- Born: October 22, 1920 New York, New York
- Died: December 11, 1991 (aged 71) Malibu, California
- Resting place: Hillside Memorial Park
- Education: Dartmouth College
- Occupations: Film and television producer, screenwriter
- Spouse: Carol Rapf
- Father: Harry Rapf
- Relatives: Maurice Rapf (brother)

= Matthew Rapf =

American film producer

Matthew Rapf (October 22, 1920 – December 11, 1991) was an American film and television producer and screenwriter. He was best known for producing The Loretta Young Show, Ben Casey, and Kojak.

==Biography==
Matthew Rapf was born in New York City on October 22, 1920, the son of MGM film producer Harry Rapf. His brother Maurice was a screenwriter (blacklisted in the 1940s) and film professor.

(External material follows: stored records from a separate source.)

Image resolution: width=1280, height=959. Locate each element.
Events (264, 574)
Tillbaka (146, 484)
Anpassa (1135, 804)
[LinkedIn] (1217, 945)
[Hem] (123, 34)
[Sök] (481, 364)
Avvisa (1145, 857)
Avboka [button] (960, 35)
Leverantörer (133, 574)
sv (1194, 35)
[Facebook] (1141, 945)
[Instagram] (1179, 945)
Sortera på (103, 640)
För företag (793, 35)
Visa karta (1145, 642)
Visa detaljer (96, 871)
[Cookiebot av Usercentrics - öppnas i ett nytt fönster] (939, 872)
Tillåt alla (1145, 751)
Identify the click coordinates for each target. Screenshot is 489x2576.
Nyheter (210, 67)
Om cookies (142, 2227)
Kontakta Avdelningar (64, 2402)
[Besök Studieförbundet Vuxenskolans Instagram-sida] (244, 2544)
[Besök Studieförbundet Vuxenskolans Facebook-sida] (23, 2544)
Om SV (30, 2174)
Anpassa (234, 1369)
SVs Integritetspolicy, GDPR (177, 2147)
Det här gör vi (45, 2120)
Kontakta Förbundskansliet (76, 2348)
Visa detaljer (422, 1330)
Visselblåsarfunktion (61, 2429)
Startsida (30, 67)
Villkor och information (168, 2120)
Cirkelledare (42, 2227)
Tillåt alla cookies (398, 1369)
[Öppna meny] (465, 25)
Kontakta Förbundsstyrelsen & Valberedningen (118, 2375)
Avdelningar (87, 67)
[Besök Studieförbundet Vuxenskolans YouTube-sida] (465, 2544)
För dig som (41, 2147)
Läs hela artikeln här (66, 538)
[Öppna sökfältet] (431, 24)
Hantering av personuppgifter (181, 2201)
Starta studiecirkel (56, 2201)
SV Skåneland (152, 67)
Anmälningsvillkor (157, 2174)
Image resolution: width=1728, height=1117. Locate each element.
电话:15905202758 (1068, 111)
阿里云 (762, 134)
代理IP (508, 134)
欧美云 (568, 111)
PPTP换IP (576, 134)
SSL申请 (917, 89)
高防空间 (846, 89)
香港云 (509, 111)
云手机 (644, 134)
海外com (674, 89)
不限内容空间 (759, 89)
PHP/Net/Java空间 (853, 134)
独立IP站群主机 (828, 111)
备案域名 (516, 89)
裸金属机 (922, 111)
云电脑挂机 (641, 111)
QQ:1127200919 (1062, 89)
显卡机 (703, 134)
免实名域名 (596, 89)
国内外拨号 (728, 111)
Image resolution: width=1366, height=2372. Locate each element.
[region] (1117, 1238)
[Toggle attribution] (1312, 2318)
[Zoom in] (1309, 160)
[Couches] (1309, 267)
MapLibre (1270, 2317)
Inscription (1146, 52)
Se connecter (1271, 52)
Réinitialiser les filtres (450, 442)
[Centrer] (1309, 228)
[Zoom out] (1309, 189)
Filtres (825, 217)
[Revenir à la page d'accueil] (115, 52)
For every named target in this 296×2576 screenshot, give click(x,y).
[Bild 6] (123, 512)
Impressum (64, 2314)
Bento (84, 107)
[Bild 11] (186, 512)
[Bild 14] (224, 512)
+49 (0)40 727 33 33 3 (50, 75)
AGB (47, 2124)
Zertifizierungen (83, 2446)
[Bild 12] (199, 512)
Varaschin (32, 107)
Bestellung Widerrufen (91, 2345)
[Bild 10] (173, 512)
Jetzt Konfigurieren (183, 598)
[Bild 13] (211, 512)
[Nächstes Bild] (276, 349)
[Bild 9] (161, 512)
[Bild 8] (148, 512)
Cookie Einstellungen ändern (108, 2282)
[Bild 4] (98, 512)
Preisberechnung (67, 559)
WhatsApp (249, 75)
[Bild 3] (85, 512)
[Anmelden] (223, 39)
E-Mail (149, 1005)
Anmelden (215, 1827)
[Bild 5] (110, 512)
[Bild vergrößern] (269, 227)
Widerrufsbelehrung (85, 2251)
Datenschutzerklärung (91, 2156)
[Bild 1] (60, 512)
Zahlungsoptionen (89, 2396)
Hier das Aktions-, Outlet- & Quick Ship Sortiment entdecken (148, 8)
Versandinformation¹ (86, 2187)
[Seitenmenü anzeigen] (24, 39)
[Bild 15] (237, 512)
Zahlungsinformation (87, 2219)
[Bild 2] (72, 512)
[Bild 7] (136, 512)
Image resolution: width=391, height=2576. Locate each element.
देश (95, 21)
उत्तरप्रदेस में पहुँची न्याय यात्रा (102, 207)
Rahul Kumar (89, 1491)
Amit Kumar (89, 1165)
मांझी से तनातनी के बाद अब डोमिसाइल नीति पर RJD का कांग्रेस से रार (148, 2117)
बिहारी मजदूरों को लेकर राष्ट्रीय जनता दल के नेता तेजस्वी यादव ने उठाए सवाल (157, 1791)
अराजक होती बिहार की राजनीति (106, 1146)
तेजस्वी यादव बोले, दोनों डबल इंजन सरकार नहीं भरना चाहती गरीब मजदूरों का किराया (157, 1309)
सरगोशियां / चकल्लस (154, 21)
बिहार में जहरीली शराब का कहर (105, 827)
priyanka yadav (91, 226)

After graduating from Dartmouth College in 1942, he served as a lieutenant (junior grade) in the U.S. Navy during World War II. Returning to civilian life, he followed in his father's and brother's footsteps into filmmaking and was hired by MGM to be part of a production group headed by Charles Schnee. His first credit was for writing and producing the 1948 Western Adventures of Gallant Bess. In 1952 he wrote and produced the noir film The Sellout. After this he worked primarily as a producer, on films such as Big Leaguer and Half a Hero.

Rapf next moved into television, signing a long-term contract with NBC in 1955, and producing series for them such as The Great Gildersleeve, Frontier, Jefferson Drum, and Ben Casey.

In 1973 he produced the TV film The Marcus-Nelson Murders, starring Telly Savalas as police lieutenant Theo Kojak. Though not originally intended as a pilot, it became the basis of one of Rapf's most successful series, Kojak. He would be nominated for three Emmy Awards for his work on the film and show.

He was married to prominent real estate agent Carol Rapf.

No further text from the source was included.